Działalność Rosjan w czasie zaborów jak i później, w powojennej okupacji Litwy była bardzo mocno nastawiona przeciwko Polakom. Później też przeciwko kościołowi. Przecież religia była "opium naroda" a kościół często mieszał się do polityki, co mu do dzisiaj zostało.
Efektem tego była niespotykana nigdzie indziej walka z klasztorami w czasie zaborów (np. przerobienie kompleksu dominikanów w Wysokim Dworze na stajnie dla wojska, o czym było w ostatnich wpisach)jak i dewastacka obiektów kościelnych po wojnie.

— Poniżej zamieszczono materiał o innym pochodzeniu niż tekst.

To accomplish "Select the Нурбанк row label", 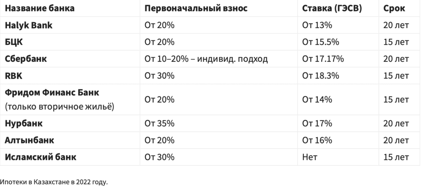I will click(24, 123).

Ołtarz w Kościele Fw Kownie © Kajman


Kościół Franciszkanów w czasie okupacji po II wojnie, przerobiono na magazyn leków, inny dzisiaj zamknięty, służył jako hala sportowa. Teraz trwa remont wielu obiektów. Niektóre z nich były kiedyś perełkami i dużo czasu upłynie nim odzyskają dawny blask.

Tyle zostało z ambony © Kajman


Widać jeszcze resztki dawnego piękna © Kajman


Na szczęście nie wszystko zostało zrujnowane. Katedra Kowieńska ma się całkiem dobrze. Są obiekty, które Rosjanie oszczędzili.Jest ich nawet całkiem sporo:)

Katedra w Kownie © Kajman


Mieszkańcy Litwy dzisiaj są jak my 15 lat temu, to znaczy są na etapie wymiany okien na plastikowe, zakupu sprzętu AGD i wymiany samochodów. Do etapu jazdy na rowerze jeszcze im trochę brakuje. Są co prawda w miastach ścieżki rowerowe, ale nie ma rowerzystów.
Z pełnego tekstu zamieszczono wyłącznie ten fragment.